→ **What to work on**
The complete listing that follows is to be set down again, exactly as it appears.

→ **Exercise input**
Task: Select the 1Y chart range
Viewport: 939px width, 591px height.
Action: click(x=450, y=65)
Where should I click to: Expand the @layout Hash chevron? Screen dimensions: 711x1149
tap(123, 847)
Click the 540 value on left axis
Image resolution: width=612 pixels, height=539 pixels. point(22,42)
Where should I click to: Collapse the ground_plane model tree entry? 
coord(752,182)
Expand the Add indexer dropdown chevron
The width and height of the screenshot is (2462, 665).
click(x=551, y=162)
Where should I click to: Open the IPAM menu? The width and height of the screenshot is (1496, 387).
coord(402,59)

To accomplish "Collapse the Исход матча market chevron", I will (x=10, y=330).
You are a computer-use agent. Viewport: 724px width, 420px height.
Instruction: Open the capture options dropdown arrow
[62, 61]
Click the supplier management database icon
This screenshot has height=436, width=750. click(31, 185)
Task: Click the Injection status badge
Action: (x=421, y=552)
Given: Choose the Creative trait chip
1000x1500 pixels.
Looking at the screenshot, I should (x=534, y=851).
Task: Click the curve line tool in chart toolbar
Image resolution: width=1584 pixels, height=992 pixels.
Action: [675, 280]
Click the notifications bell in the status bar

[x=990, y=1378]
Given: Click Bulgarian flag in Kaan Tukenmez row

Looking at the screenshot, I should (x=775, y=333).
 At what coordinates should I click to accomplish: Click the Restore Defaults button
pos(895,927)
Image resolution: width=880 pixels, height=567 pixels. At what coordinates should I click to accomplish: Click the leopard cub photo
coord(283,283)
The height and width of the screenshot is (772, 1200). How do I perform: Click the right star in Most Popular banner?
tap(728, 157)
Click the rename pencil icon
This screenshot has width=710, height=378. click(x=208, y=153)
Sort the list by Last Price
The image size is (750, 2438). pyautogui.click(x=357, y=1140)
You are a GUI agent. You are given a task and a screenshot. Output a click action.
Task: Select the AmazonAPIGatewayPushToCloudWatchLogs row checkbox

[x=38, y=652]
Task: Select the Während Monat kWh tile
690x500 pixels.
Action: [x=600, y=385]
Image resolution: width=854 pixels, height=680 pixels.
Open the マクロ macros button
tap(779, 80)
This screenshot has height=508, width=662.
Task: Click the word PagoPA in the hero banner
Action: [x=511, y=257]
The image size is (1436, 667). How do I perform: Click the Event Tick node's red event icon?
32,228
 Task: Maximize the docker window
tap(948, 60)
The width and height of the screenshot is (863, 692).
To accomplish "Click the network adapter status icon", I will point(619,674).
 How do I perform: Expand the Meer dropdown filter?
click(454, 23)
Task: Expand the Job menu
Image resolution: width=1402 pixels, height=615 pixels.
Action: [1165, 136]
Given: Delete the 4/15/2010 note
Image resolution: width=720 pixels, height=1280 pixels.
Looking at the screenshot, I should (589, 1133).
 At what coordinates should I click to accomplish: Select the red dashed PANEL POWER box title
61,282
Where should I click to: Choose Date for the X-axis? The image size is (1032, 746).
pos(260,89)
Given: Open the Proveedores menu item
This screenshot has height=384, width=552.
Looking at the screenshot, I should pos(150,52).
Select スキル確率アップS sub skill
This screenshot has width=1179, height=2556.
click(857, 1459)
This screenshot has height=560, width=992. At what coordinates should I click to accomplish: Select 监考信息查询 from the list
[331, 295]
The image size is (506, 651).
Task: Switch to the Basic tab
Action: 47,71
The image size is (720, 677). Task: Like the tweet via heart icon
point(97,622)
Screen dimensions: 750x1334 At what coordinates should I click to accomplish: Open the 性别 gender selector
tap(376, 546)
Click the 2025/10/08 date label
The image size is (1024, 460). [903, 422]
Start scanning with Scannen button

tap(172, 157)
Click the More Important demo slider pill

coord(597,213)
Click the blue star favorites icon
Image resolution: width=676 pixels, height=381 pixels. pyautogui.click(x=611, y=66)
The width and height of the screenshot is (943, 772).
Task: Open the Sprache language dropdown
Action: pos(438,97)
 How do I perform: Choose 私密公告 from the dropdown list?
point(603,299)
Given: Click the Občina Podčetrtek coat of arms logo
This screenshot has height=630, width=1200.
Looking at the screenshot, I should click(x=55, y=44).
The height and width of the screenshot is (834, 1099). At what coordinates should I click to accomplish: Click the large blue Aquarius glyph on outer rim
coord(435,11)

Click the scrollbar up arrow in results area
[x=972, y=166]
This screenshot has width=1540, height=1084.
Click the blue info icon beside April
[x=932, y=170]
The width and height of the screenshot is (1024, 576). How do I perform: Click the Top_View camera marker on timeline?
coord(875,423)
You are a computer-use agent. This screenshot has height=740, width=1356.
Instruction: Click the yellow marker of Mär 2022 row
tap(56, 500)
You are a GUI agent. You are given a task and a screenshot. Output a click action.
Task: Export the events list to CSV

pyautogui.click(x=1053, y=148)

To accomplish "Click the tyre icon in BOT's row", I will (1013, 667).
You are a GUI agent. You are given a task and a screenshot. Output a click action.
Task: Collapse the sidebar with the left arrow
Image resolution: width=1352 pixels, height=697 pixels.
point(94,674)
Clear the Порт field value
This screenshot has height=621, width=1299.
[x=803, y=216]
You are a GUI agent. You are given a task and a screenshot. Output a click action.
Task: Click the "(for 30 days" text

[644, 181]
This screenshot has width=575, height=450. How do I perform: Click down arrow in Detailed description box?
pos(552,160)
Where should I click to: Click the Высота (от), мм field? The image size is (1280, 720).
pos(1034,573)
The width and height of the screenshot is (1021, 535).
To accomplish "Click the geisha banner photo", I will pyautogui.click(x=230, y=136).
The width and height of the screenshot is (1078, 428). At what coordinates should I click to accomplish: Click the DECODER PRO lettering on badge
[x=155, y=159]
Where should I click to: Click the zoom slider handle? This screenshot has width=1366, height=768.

→ **Exercise answer**
Task: Select the 1Y chart range
Viewport: 939px width, 591px height.
Action: click(x=450, y=65)
Where should I click to: Expand the @layout Hash chevron? Screen dimensions: 711x1149
tap(123, 847)
Click the 540 value on left axis
Image resolution: width=612 pixels, height=539 pixels. point(22,42)
Where should I click to: Collapse the ground_plane model tree entry? 
coord(752,182)
Expand the Add indexer dropdown chevron
The width and height of the screenshot is (2462, 665).
click(x=551, y=162)
Where should I click to: Open the IPAM menu? The width and height of the screenshot is (1496, 387).
coord(402,59)

To accomplish "Collapse the Исход матча market chevron", I will (x=10, y=330).
You are a computer-use agent. Viewport: 724px width, 420px height.
Instruction: Open the capture options dropdown arrow
[62, 61]
Click the supplier management database icon
This screenshot has height=436, width=750. click(31, 185)
Task: Click the Injection status badge
Action: (x=421, y=552)
Given: Choose the Creative trait chip
1000x1500 pixels.
Looking at the screenshot, I should (x=534, y=851).
Task: Click the curve line tool in chart toolbar
Image resolution: width=1584 pixels, height=992 pixels.
Action: [675, 280]
Click the notifications bell in the status bar

[x=990, y=1378]
Given: Click Bulgarian flag in Kaan Tukenmez row

Looking at the screenshot, I should (x=775, y=333).
 At what coordinates should I click to accomplish: Click the Restore Defaults button
pos(895,927)
Image resolution: width=880 pixels, height=567 pixels. At what coordinates should I click to accomplish: Click the leopard cub photo
coord(283,283)
The height and width of the screenshot is (772, 1200). How do I perform: Click the right star in Most Popular banner?
tap(728, 157)
Click the rename pencil icon
This screenshot has width=710, height=378. click(x=208, y=153)
Sort the list by Last Price
The image size is (750, 2438). pyautogui.click(x=357, y=1140)
You are a GUI agent. You are given a task and a screenshot. Output a click action.
Task: Select the AmazonAPIGatewayPushToCloudWatchLogs row checkbox

[x=38, y=652]
Task: Select the Während Monat kWh tile
690x500 pixels.
Action: [x=600, y=385]
Image resolution: width=854 pixels, height=680 pixels.
Open the マクロ macros button
tap(779, 80)
This screenshot has height=508, width=662.
Task: Click the word PagoPA in the hero banner
Action: [x=511, y=257]
The image size is (1436, 667). How do I perform: Click the Event Tick node's red event icon?
32,228
 Task: Maximize the docker window
tap(948, 60)
The width and height of the screenshot is (863, 692).
To accomplish "Click the network adapter status icon", I will point(619,674).
 How do I perform: Expand the Meer dropdown filter?
click(454, 23)
Task: Expand the Job menu
Image resolution: width=1402 pixels, height=615 pixels.
Action: [1165, 136]
Given: Delete the 4/15/2010 note
Image resolution: width=720 pixels, height=1280 pixels.
Looking at the screenshot, I should (589, 1133).
 At what coordinates should I click to accomplish: Select the red dashed PANEL POWER box title
61,282
Where should I click to: Choose Date for the X-axis? The image size is (1032, 746).
pos(260,89)
Given: Open the Proveedores menu item
This screenshot has height=384, width=552.
Looking at the screenshot, I should pos(150,52).
Select スキル確率アップS sub skill
This screenshot has width=1179, height=2556.
click(857, 1459)
This screenshot has height=560, width=992. At what coordinates should I click to accomplish: Select 监考信息查询 from the list
[331, 295]
The image size is (506, 651).
Task: Switch to the Basic tab
Action: 47,71
The image size is (720, 677). Task: Like the tweet via heart icon
point(97,622)
Screen dimensions: 750x1334 At what coordinates should I click to accomplish: Open the 性别 gender selector
tap(376, 546)
Click the 2025/10/08 date label
The image size is (1024, 460). [903, 422]
Start scanning with Scannen button

tap(172, 157)
Click the More Important demo slider pill

coord(597,213)
Click the blue star favorites icon
Image resolution: width=676 pixels, height=381 pixels. pyautogui.click(x=611, y=66)
The width and height of the screenshot is (943, 772).
Task: Open the Sprache language dropdown
Action: pos(438,97)
 How do I perform: Choose 私密公告 from the dropdown list?
point(603,299)
Given: Click the Občina Podčetrtek coat of arms logo
This screenshot has height=630, width=1200.
Looking at the screenshot, I should click(x=55, y=44).
The height and width of the screenshot is (834, 1099). At what coordinates should I click to accomplish: Click the large blue Aquarius glyph on outer rim
coord(435,11)

Click the scrollbar up arrow in results area
[x=972, y=166]
This screenshot has width=1540, height=1084.
Click the blue info icon beside April
[x=932, y=170]
The width and height of the screenshot is (1024, 576). How do I perform: Click the Top_View camera marker on timeline?
coord(875,423)
You are a computer-use agent. This screenshot has height=740, width=1356.
Instruction: Click the yellow marker of Mär 2022 row
tap(56, 500)
You are a GUI agent. You are given a task and a screenshot. Output a click action.
Task: Export the events list to CSV

pyautogui.click(x=1053, y=148)

To accomplish "Click the tyre icon in BOT's row", I will (1013, 667).
You are a GUI agent. You are given a task and a screenshot. Output a click action.
Task: Collapse the sidebar with the left arrow
Image resolution: width=1352 pixels, height=697 pixels.
point(94,674)
Clear the Порт field value
This screenshot has height=621, width=1299.
[x=803, y=216]
You are a GUI agent. You are given a task and a screenshot. Output a click action.
Task: Click the "(for 30 days" text

[644, 181]
This screenshot has width=575, height=450. How do I perform: Click down arrow in Detailed description box?
pos(552,160)
Where should I click to: Click the Высота (от), мм field? The image size is (1280, 720).
pos(1034,573)
The width and height of the screenshot is (1021, 535).
To accomplish "Click the geisha banner photo", I will pyautogui.click(x=230, y=136).
The width and height of the screenshot is (1078, 428). At what coordinates should I click to accomplish: Click the DECODER PRO lettering on badge
[x=155, y=159]
Where should I click to: Click the zoom slider handle? This screenshot has width=1366, height=768.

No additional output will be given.